**EXERCISE INSTRUCTIONS**:
Beginning with the first line below, please restate each line exactly, down to and including the line containing "Iris (375, 687)".

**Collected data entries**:
□ □ □ □ □ □ □

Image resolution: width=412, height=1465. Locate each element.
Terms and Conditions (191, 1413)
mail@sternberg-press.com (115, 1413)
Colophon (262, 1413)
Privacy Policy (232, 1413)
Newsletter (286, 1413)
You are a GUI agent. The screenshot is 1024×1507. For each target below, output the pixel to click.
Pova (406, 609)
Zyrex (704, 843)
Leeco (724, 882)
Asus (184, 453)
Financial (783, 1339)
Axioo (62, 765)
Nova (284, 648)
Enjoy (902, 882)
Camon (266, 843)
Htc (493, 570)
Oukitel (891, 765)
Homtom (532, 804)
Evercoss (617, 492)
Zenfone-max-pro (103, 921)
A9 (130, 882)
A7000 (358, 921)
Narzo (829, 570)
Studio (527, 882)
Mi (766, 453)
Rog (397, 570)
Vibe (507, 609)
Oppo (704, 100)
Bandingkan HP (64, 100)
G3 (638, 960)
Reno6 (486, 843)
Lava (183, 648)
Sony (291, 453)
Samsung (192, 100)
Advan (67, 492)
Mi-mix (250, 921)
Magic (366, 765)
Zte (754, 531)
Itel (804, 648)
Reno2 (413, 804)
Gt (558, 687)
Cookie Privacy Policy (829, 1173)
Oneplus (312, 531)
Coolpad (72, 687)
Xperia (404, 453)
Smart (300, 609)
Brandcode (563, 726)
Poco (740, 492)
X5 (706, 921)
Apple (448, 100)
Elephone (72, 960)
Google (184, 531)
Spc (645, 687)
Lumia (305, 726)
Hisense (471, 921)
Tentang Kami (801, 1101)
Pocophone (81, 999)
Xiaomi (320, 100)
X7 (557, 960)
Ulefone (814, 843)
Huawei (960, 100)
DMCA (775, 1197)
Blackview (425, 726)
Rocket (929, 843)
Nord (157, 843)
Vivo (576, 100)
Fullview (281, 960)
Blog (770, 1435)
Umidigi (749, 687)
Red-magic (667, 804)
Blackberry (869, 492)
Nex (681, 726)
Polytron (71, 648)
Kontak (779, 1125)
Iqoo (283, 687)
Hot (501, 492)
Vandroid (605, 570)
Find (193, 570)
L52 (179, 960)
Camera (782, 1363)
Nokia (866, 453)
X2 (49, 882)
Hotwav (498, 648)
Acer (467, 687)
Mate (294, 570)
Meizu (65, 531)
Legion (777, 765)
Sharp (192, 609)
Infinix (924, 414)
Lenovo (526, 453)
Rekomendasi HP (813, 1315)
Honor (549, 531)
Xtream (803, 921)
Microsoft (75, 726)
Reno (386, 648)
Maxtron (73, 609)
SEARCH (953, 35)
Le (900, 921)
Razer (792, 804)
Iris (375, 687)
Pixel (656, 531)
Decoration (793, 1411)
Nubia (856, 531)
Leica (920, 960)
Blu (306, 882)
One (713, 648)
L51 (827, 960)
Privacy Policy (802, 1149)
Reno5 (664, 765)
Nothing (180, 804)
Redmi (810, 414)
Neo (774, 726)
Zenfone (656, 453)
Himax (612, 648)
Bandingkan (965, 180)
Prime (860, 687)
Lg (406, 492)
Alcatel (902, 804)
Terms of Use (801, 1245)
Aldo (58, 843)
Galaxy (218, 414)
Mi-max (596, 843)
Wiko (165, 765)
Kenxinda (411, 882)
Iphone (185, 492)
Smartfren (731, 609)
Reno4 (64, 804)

□ □ □ □ □ □ □

**RESPONSE BELOW**:
Image resolution: width=412, height=1465. Locate each element.
Terms and Conditions (191, 1413)
mail@sternberg-press.com (115, 1413)
Colophon (262, 1413)
Privacy Policy (232, 1413)
Newsletter (286, 1413)
You are a GUI agent. The screenshot is 1024×1507. For each target below, output the pixel to click.
Pova (406, 609)
Zyrex (704, 843)
Leeco (724, 882)
Asus (184, 453)
Financial (783, 1339)
Axioo (62, 765)
Nova (284, 648)
Enjoy (902, 882)
Camon (266, 843)
Htc (493, 570)
Oukitel (891, 765)
Homtom (532, 804)
Evercoss (617, 492)
Zenfone-max-pro (103, 921)
A9 (130, 882)
A7000 (358, 921)
Narzo (829, 570)
Studio (527, 882)
Mi (766, 453)
Rog (397, 570)
Vibe (507, 609)
Oppo (704, 100)
Bandingkan HP (64, 100)
G3 (638, 960)
Reno6 (486, 843)
Lava (183, 648)
Sony (291, 453)
Samsung (192, 100)
Advan (67, 492)
Mi-mix (250, 921)
Magic (366, 765)
Zte (754, 531)
Itel (804, 648)
Reno2 (413, 804)
Gt (558, 687)
Cookie Privacy Policy (829, 1173)
Oneplus (312, 531)
Coolpad (72, 687)
Xperia (404, 453)
Smart (300, 609)
Brandcode (563, 726)
Poco (740, 492)
X5 (706, 921)
Apple (448, 100)
Elephone (72, 960)
Google (184, 531)
Spc (645, 687)
Lumia (305, 726)
Hisense (471, 921)
Tentang Kami (801, 1101)
Pocophone (81, 999)
Xiaomi (320, 100)
X7 (557, 960)
Ulefone (814, 843)
Huawei (960, 100)
DMCA (775, 1197)
Blackview (425, 726)
Rocket (929, 843)
Nord (157, 843)
Vivo (576, 100)
Fullview (281, 960)
Blog (770, 1435)
Umidigi (749, 687)
Red-magic (667, 804)
Blackberry (869, 492)
Nex (681, 726)
Polytron (71, 648)
Kontak (779, 1125)
Iqoo (283, 687)
Hot (501, 492)
Vandroid (605, 570)
Find (193, 570)
L52 (179, 960)
Camera (782, 1363)
Nokia (866, 453)
X2 (49, 882)
Hotwav (498, 648)
Acer (467, 687)
Mate (294, 570)
Meizu (65, 531)
Legion (777, 765)
Sharp (192, 609)
Infinix (924, 414)
Lenovo (526, 453)
Rekomendasi HP (813, 1315)
Honor (549, 531)
Xtream (803, 921)
Microsoft (75, 726)
Reno (386, 648)
Maxtron (73, 609)
SEARCH (953, 35)
Le (900, 921)
Razer (792, 804)
Iris (375, 687)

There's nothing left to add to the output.